How Stripe’s Tempo and Circle’s Arc Fail the Decentralization Test, Explains Libra Co-Creator

The New Kings of Crypto? Or Just New Gatekeepers?
The world of crypto payments is heating up. Financial technology giants Stripe and Circle have thrown their hats into the ring, launching their own purpose-built blockchains, Tempo and Arc. Hailed as the next step in mainstreaming stablecoin payments, these platforms promise unparalleled speed, efficiency, and enterprise-grade features. But as the hype builds, a voice from the past offers a stark warning.
Christian Catalini, a co-creator of Meta’s ill-fated Libra project, argues that these corporate-led chains may be doomed to repeat history. While they might achieve commercial success, he suggests they do so by sacrificing the very principle that makes crypto revolutionary: decentralization. Are we witnessing the dawn of a new, efficient financial system, or are we just watching new gatekeepers build a more modern throne?
A Cautionary Tale: The Ghost of Libra
To understand the warning, we have to look back at Libra.
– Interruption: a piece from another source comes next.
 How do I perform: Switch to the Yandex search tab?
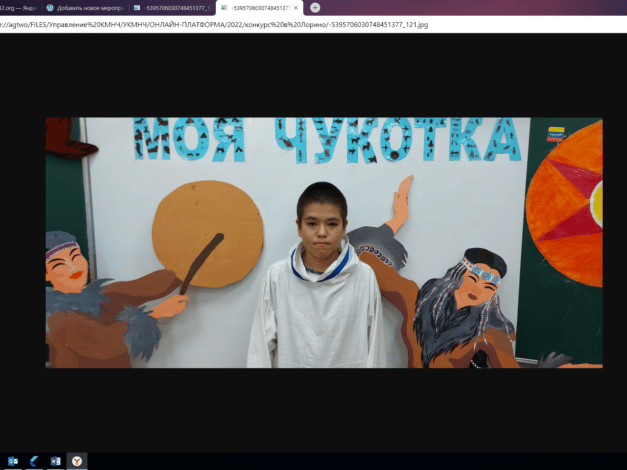[x=18, y=7]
Launched by Facebook in 2019, it was an audacious plan to create a global digital currency. The goal was to make sending money as easy as sending a message. However, the project immediately ran into a wall of regulatory opposition. Governments and central banks feared losing financial sovereignty, creating systemic risk, and compromising user privacy.
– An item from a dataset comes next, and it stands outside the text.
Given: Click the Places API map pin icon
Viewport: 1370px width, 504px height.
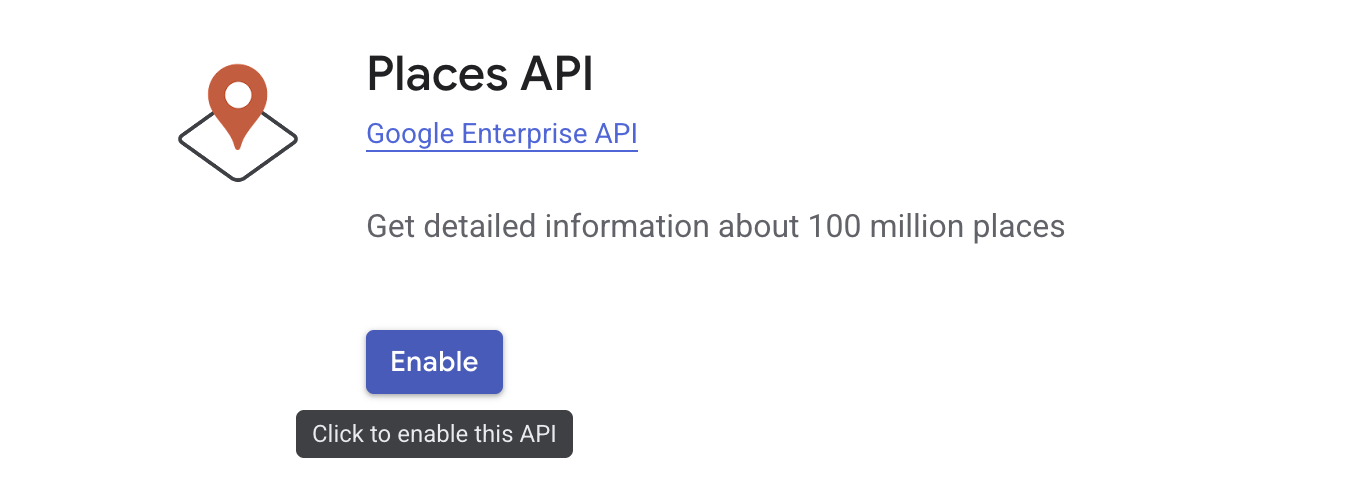Looking at the screenshot, I should coord(238,122).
Catalini, who served as Libra’s chief economist, revealed a critical compromise made during those early days. The original vision included non-custodial wallets, allowing users to truly own and control their funds. But regulators demanded a “clear perimeter”—a person or entity they could hold responsible if things went wrong.
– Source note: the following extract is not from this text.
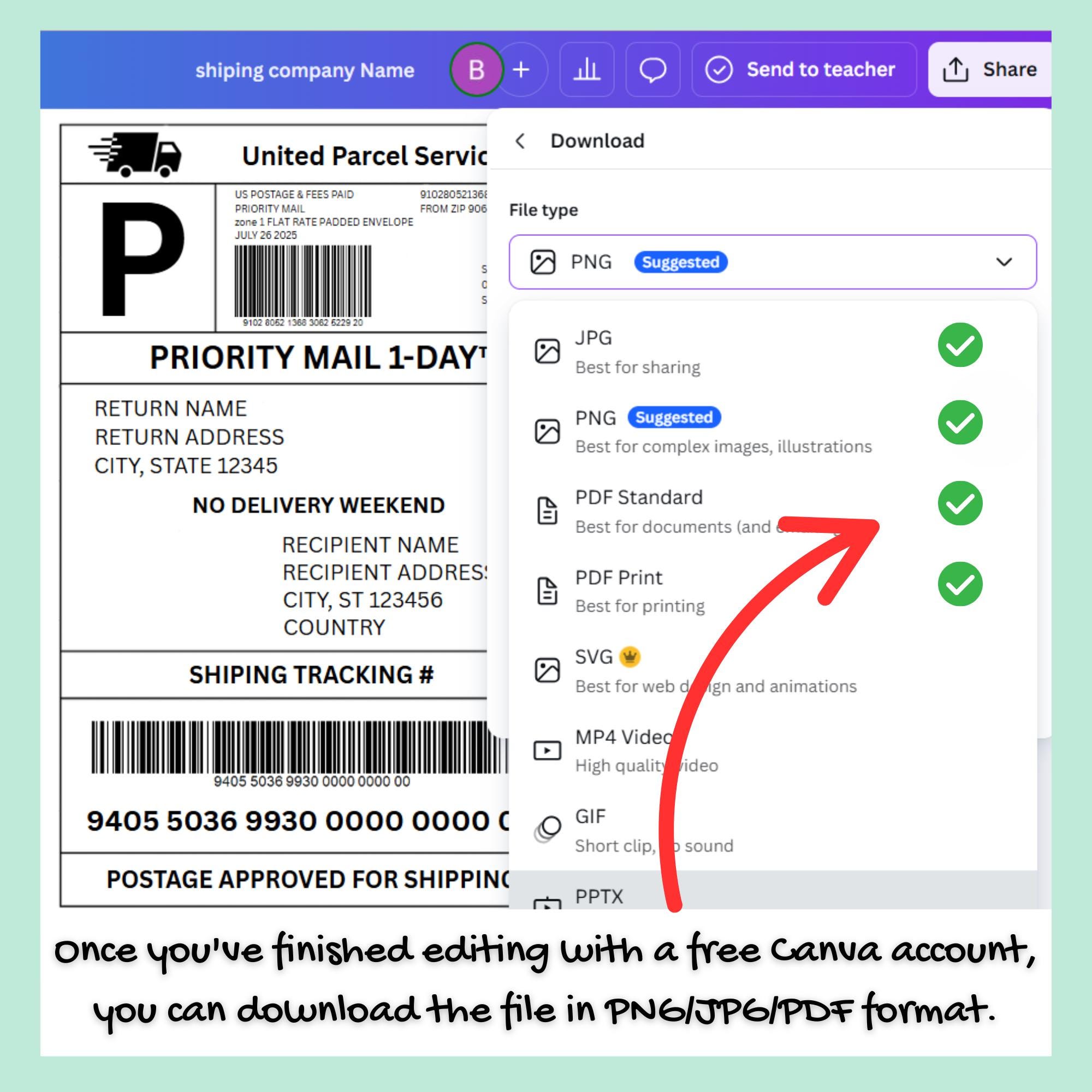The height and width of the screenshot is (1092, 1092).
Task: Click the GIF format icon
Action: click(547, 829)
“For them, killing self-custody wasn’t a choice, it was an obvious necessity,” Catalini explained. This forced retreat from decentralization was a sign of things to come. By 2022, Libra, renamed Diem, was officially dead.
The lesson was clear: “As long as there is a single throat to choke — or a committee of them — you can’t truly rewire the system,” Catalini stated. “Worse, any network with an architect is living on borrowed time.”
The New Contenders: Meet Tempo and Arc
This is the context in which Stripe’s Tempo and Circle’s Arc have emerged. Both are Layer-1 blockchains designed from the ground up for payments, aiming to solve the speed and cost issues that plague existing networks.
Circle’s Arc
Launched in August, Arc is a network built for stablecoin finance. It eliminates volatile gas fees by using USDC for transactions, offering predictable, dollar-denominated costs. It boasts features like a built-in foreign exchange engine, sub-second finality, and opt-in privacy, targeting use cases from cross-border payments to tokenized capital markets.
Stripe’s Tempo
Unveiled in September by Stripe and venture capital firm Paradigm, Tempo is a payments powerhouse. It claims to handle over 100,000 transactions per second and is compatible with the Ethereum Virtual Machine (EVM). It features a dedicated payments lane and allows users to pay for transactions in any stablecoin. Its list of early design partners is a who’s who of tech and finance, including Visa, Deutsche Bank, Shopify, and OpenAI.
Déjà Vu: Are We Rebuilding the Same System?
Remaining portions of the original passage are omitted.